----- Input for this task -----
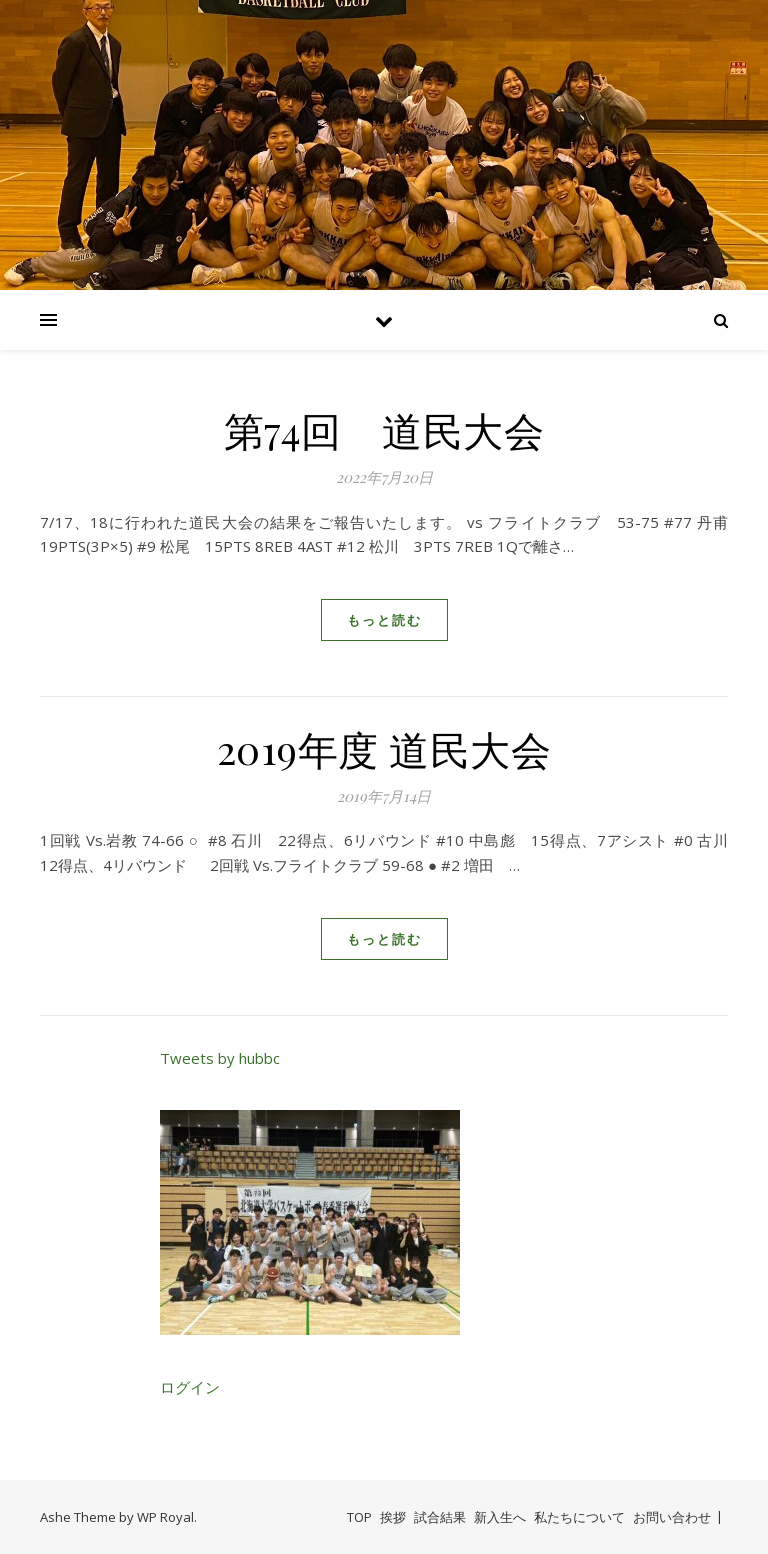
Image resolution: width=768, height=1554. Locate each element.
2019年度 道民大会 (384, 748)
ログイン (190, 1387)
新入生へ (500, 1517)
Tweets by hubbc (220, 1058)
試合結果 (440, 1517)
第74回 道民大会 (384, 429)
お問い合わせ (672, 1517)
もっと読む (384, 620)
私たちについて (579, 1517)
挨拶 (393, 1517)
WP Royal (165, 1517)
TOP (359, 1517)
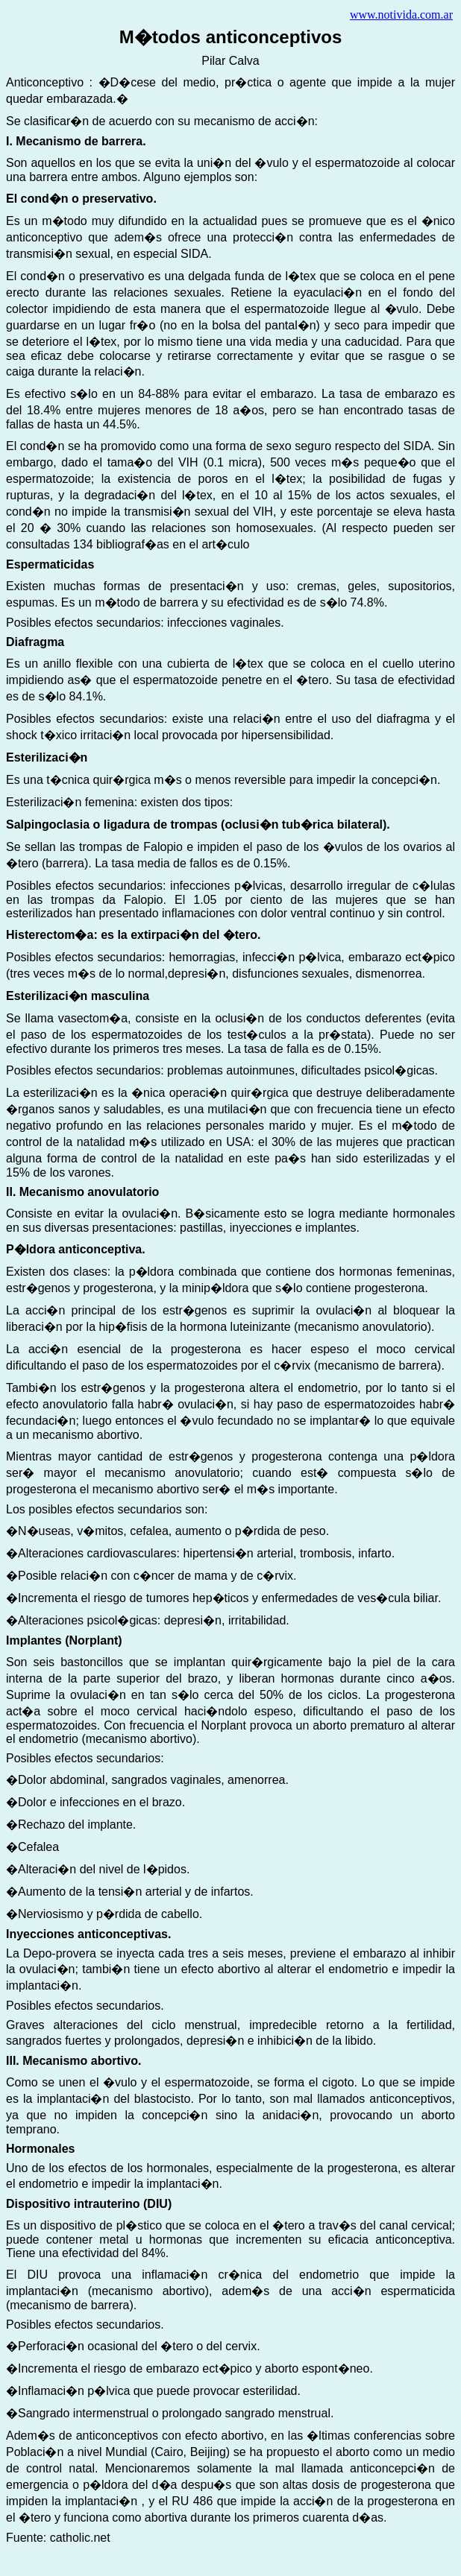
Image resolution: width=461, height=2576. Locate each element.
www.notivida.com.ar (401, 14)
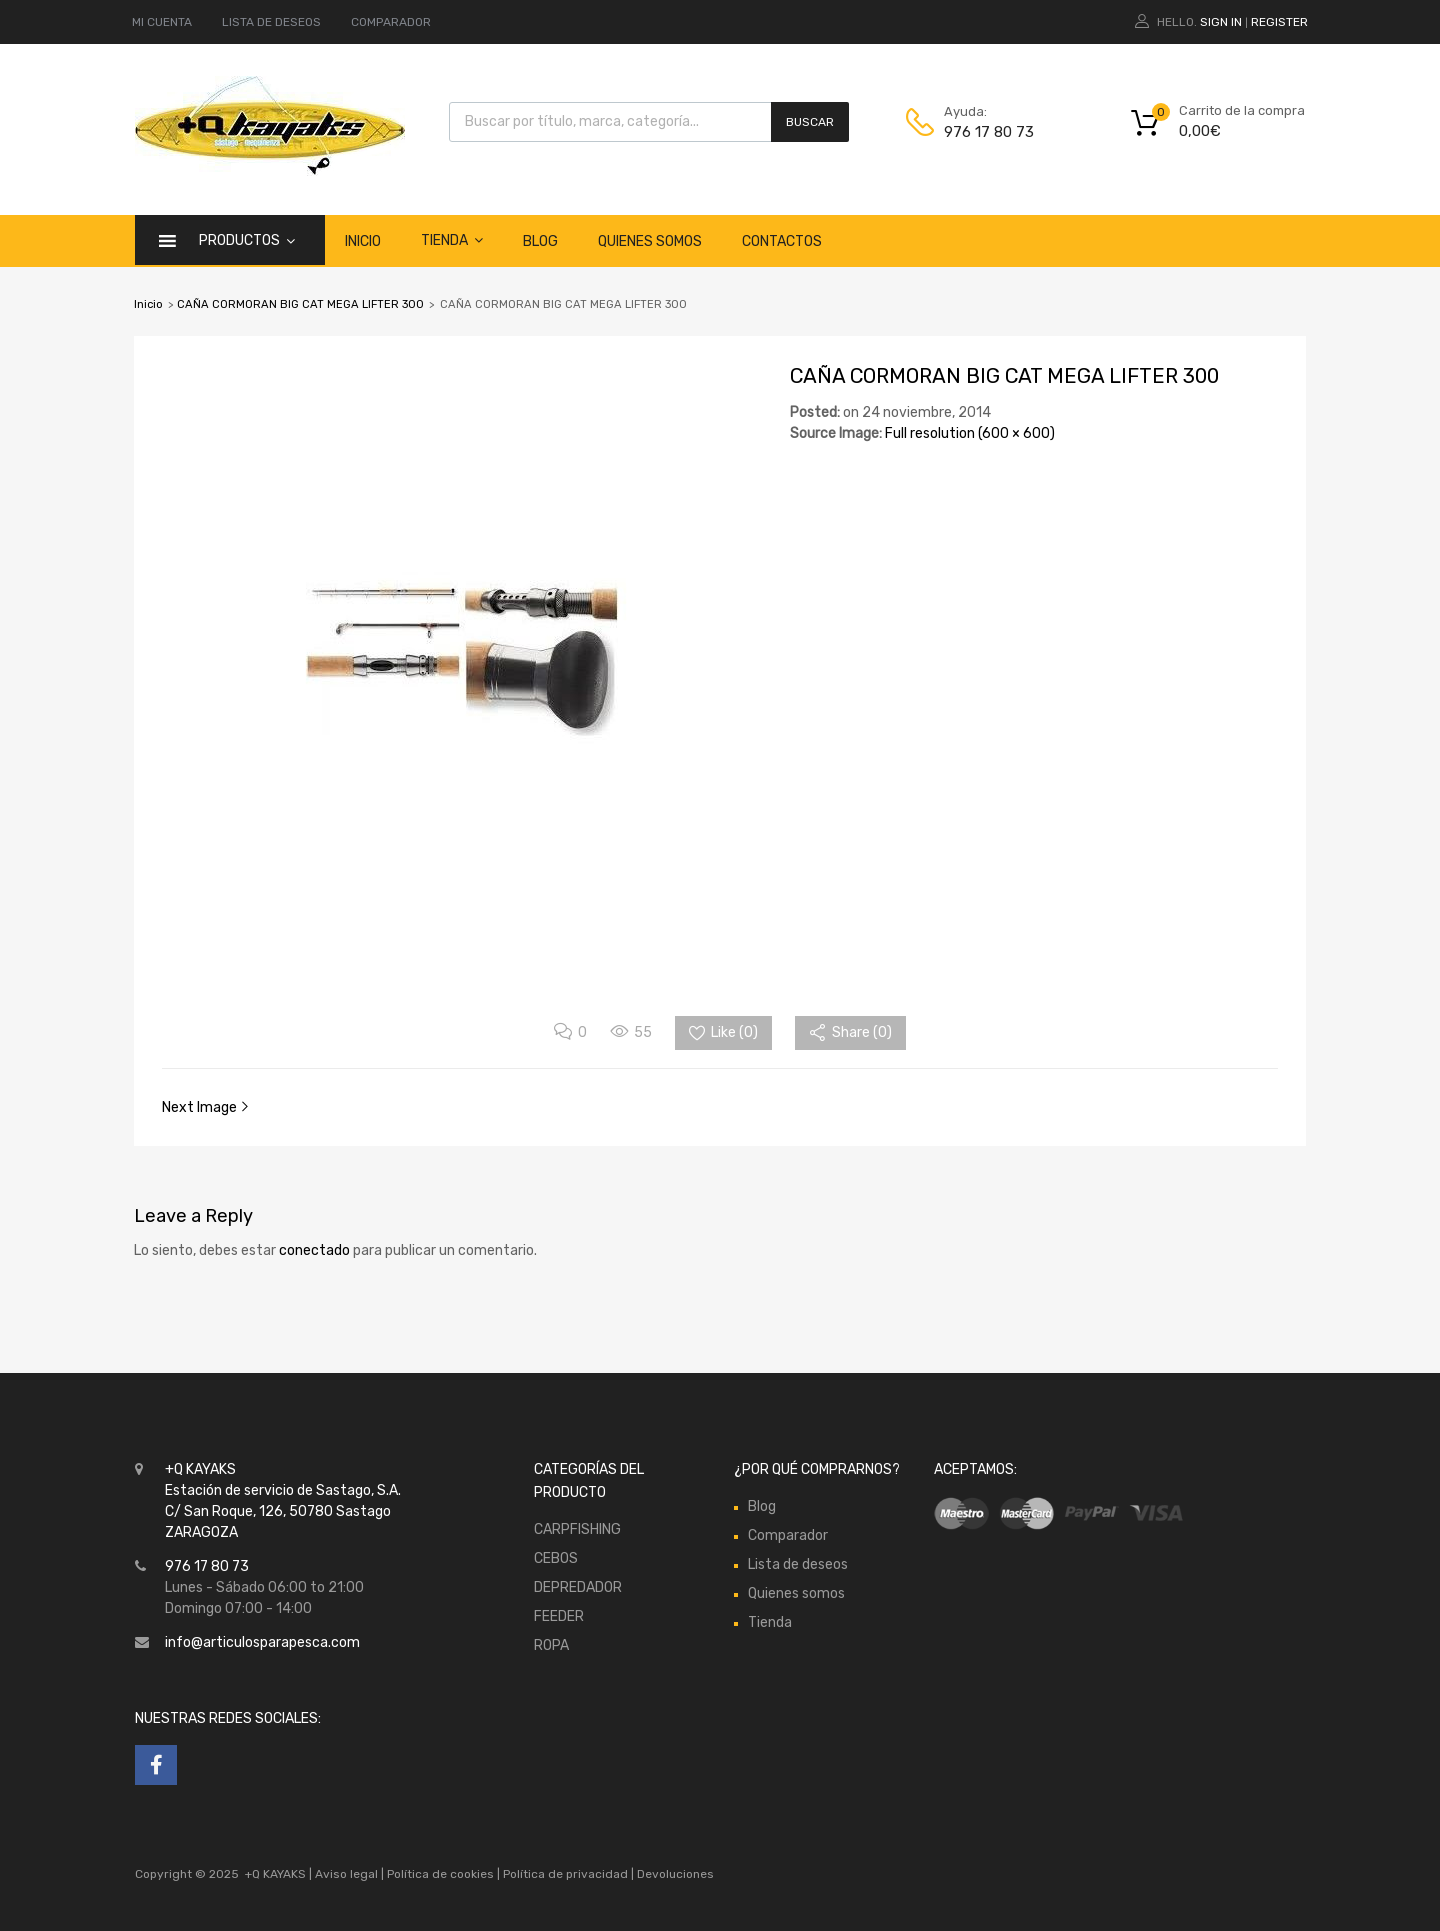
-----
__Aim__
Copy out every one of the lines above word for word, leaving out the pictures.

__Task answer__
Image resolution: width=768, height=1554. Locate each element.
2019年度 道民大会 (384, 748)
ログイン (190, 1387)
新入生へ (500, 1517)
Tweets by hubbc (220, 1058)
試合結果 (440, 1517)
第74回 道民大会 (384, 429)
お問い合わせ (672, 1517)
もっと読む (384, 620)
私たちについて (579, 1517)
挨拶 (393, 1517)
WP Royal (165, 1517)
TOP (359, 1517)
Image resolution: width=461, height=2576. Locate each element.
www.notivida.com.ar (401, 14)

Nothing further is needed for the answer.